On trouvera dans Joseph et la fille de nombreux ingrédients du précédent long du réalisateur, Frères (2003) : des malfrats, le passé carcéral, des personnages qui apprennent à se domestiquer, des familles éclatées. On ne sait pas très bien comment Xavier de Choudens a cuisiné tout ça, mais le recette est un complet ratage : ni goût, ni texture, ni odeur, sinon celle du navet.
L’intrigue met en scène un tandem improbable, celui formé par Joseph (Jacques Dutronc), une vieille carcasse fatiguée, et Julie (Hafsia Herzi), une jeune fille qui assiste son mec dans ses petits trafics. Opposition générationnelle donc, entre ce vestige qui sort de prison après 20 ans de détention et ladite donzelle, petite frappe sans envergure. En deux décennies, les temps ont changé : sorte d’artiste gentleman cambrioleur esthète – il lit ! –, Joseph retrouve un monde « où il n’y a plus que des racailles », dont est, si on suit bien, Julie. Pour commencer, elle lui assène un monumental coup de poêle sur le crâne alors qu’il pénètre dans la maison bourgeoise décrépie d’un ami et complice. Celui-ci se révèle mort, et c’est sa fille qui joue le rôle de maîtresse de maison un brin revêche. L’arc narratif principal de Joseph et la fille est l’histoire de cet apprivoisement, puis de la séduction et enfin de l’amour improbable entre cet Arsène Lupin en fin de cycle et la volcanique Julie.
On se dit pourquoi pas, d’autant que le casting est prometteur et ne manque pas de charme, ni la rencontre de Jacques Dutronc et d’Hafsia Herzi de piquer la curiosité. Malheureusement, Xavier de Choudens signe un métrage d’une navrante transparence. Se pose notamment le problème d’un scénario – il est en l’auteur – dont on perçoit la moindre des coutures, si bien que le film prend parfois la forme d’une initiation à l’écriture scénaristique ; une bonne occasion pour réviser son schéma actantiel une bonne fois pour toutes : le tandem (sujets/héros) monte un coup (quête/objet) consistant à dévaliser le coffre d’un casino ; sur leur route, opposants et adjuvants déferlent. Les personnages secondaires sont à peine esquissés, on croit souvent à une mauvaise blague. Les anciens complices de Joseph ne bénéficient pas de la moindre substance, relégués au rang de post-it sur un plan de travail accroché au mur.

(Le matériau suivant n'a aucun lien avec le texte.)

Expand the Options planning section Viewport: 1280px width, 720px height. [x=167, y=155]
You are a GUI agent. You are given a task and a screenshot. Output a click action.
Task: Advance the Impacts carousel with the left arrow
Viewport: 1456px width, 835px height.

Xavier de Choudens cherche à insuffler du style, la photographie et les cadres sont soignés, hiérarchisés par les zones de netteté. Les gros plans sont attentifs aux visages et corps qu’il a visiblement plaisir à observer devant sa caméra. Mais ceci sans parvenir à distiller un peu de sensibilité et de sensualité, on perçoit assez mal – ce qui est tout de même un immense problème – comment naît et évolue la relation entre Joseph et Julie[1]La comparaison est d’autant plus cruelle alors qu’on vient de voir Tournée de Mathieu Amalric, avec cette éblouissante et fugitive scène de séduction entre le personnage principal et la caissière de la station-service., la caméra n’arrive pas à capter le moindre moment de basculement, ni même de trouble. En fait, on retrouve à ce sujet une intentionnalité et une transparence qui rendent ces efforts complètement vains, aboutissant au déroulement visuel du scénario, avec un manque total d’aspérité et de mystère. Pour un réalisateur qui tient à signaler dans le dossier de presse qu’il est un autodidacte, on s’étonne de l’aspect si lisse et scolaire de son film, chose que l’on reproche très souvent, à tort ou/et à raison, aux ressortissants des écoles de cinéma. À ce propos, Joseph et la fille est un cas à présenter à tous les étudiants de France et de Navarre, en guise d’avertissement.